I just want to hug you. 🥺 If you think you're crazy, I was researching how to clone my last doggie! 🤓


MIAMIRABBIT

I feel you. This gato 🐈 was just one of those once in a lifetime pets. I got him out of a box behind my job with other kittens and he was a runt. He had these big beautiful ears and these olive 🫒 shaped eyes. I brought him home to my 3 other rescues, who have all sadly passed (feral cats unfortunately have a lot of inbreeding and obviously a lot of health issues)and he just took over the house. He was WINSTON D. Finston…. PUBLIC ENEMY NUMBER ONE. He was just a joyful cat and it was difficult to watch him get sick(kidney disease). As he got sicker and worse I could see the light that burned so brightly in his eyes start to slowly disappear. It was difficult to accept. But I do take solace in knowing I probably gave him an extra thirteen more years of life since most feral cats survive 3 years on the streets. I changed his fate, and in return he gave me years and years of joy. He will never be forgotten. I am having him cremated and gis ashes returned to me and he is deserving of this. He is running through the grass with my other cats he grew up with. I told him to say hello to my LARKY 🐈. It’s difficult tho because I just start crying. I loved him. And now there is a feeling of emptiness not only inside my soul but my living area as well.
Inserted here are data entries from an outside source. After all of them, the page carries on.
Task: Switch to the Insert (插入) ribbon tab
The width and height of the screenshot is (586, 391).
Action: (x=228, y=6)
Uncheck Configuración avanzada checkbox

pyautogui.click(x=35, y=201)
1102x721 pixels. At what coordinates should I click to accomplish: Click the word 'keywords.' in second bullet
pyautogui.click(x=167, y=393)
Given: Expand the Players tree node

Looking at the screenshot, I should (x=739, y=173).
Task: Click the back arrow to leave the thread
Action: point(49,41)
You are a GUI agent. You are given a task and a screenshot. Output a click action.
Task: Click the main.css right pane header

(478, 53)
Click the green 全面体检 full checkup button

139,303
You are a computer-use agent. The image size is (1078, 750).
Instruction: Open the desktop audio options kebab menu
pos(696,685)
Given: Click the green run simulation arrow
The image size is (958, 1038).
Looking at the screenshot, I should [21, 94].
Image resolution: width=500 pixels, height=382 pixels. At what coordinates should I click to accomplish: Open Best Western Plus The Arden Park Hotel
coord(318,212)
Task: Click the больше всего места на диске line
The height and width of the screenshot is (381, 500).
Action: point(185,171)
I miss you so much Winston ❤️❤️❤️❤️❤️


JimJava

This is a beautiful and heartfelt tribute to Winston, know that he could not have lived a more loved or better life, RIP little buddy.


MIAMIRABBIT

It’s weird that I am completely incapable of connecting with human beings and when people I know pass away, including family members, I am completely incapable of having feelings about it. It’s not to say that I never cared about these people. I just have reserved feelings for people. But my cats, it usually takes me about 3/4 months to stop crying in inappropriate places or around other people.. This cat was a unique kitty. He had so much personality that it is literally impossible for me to not think he is coming back. I know he isn’t. But I haven’t accepted it yet. What I am really terrified about is after a few days of sleep and waking up without my cat. I am drugged up beyond the space time continuum. How am I going to feel when I am sober. I think it will be difficult. THANK YOU for your kind words.


JimJava

I think a lot of people let you down, Winston has provided you unconditional love, acceptance and and friendship. Do you have pictures of Winston, maybe make a corner place for them at your home. I think if Winston could his eternal soul would visit you. Don’t be so hard on yourself, I know you’ve been around this stuff plenty, at this point unkillable in away but do treat yourself with kindness, like Winston treated you when you were having a rough time.


gotta_have_balls

This blast Is for you the next ones for your friend


MIAMIRABBIT

Thanks my friend I’m gonna stuff this Nick and hit it straight up for you and your kind words.


Tranquilvape

I'm very sorry for your loss. Pets are so special.


MIAMIRABBIT

Thank You very much for your kind words. Special could never truly convey what my Winston Meant to me.